In my opinion, the biggest problem when billing "incident to" is the direct supervision requirement. This is a considerable problem in a practice such as a surgery group, where physicians are regularly in the operating room rather than the office. The rules on "incident to" are very clear that having the physician in the same building is not adequate to fulfill the "direct supervision" condition. Having the doctor at the operating room in an adjacent building on the same medical campus is not good enough. When some doctors are in on one day, and some are in on another it creates a very confusing situation for the biller in knowing whose provider number to bill under. And if the bill is going out under the name of whichever doctor is in the clinic that day, does it really meet the requirement for the physician initiating treatment to be actively involved in the care?

Or what happens if the physician runs over to the hospital to do rounds while the NPP continues to see patients? The mid-level's services cannot be billed "incident to" while the doctor is not in the office suite, requiring the staff to switch provider numbers for billing during certain periods of time. This creates a situation where the staff may not know the doctor is not in, especially if the assignment of provider numbers has to be done by the biller after the fact.

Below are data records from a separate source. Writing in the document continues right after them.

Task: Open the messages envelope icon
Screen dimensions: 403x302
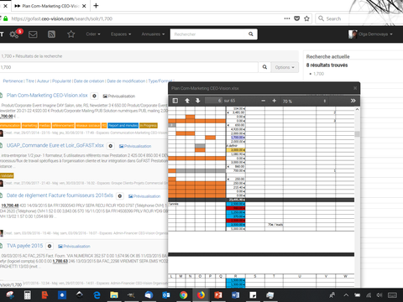Action: (33, 34)
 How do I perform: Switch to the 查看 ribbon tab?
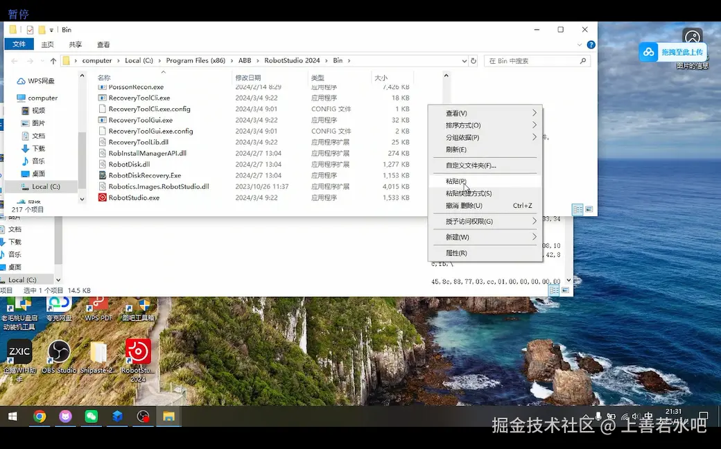102,44
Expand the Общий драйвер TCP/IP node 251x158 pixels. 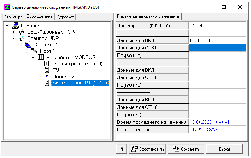pos(13,32)
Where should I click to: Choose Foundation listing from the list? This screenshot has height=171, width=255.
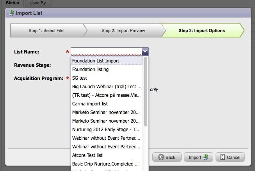tap(91, 69)
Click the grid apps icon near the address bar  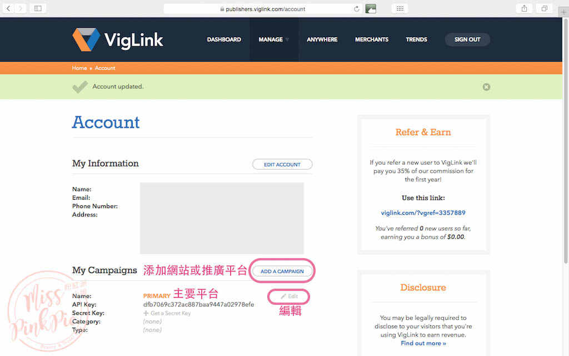[x=400, y=8]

Another issue I have had with "incident to" billing is confusion on the part of the patient, who gets an explanation of benefits from Medicare or another payer showing that they saw Dr. X, when they actually saw the NPP. This is especially confusing if the NPP's service was billed under whichever doctor happened to be at the clinic at that time, and whom the patient may never have seen at all.

In my practices, I have chosen not to bill NPPs under "incident to" because there are so many inflexible requirements and administrative burdens. Each individual practice will have to make the decision as to whether the extra 15 percent reimbursement is worth the risk of error and penalties if those errors are discovered in an audit.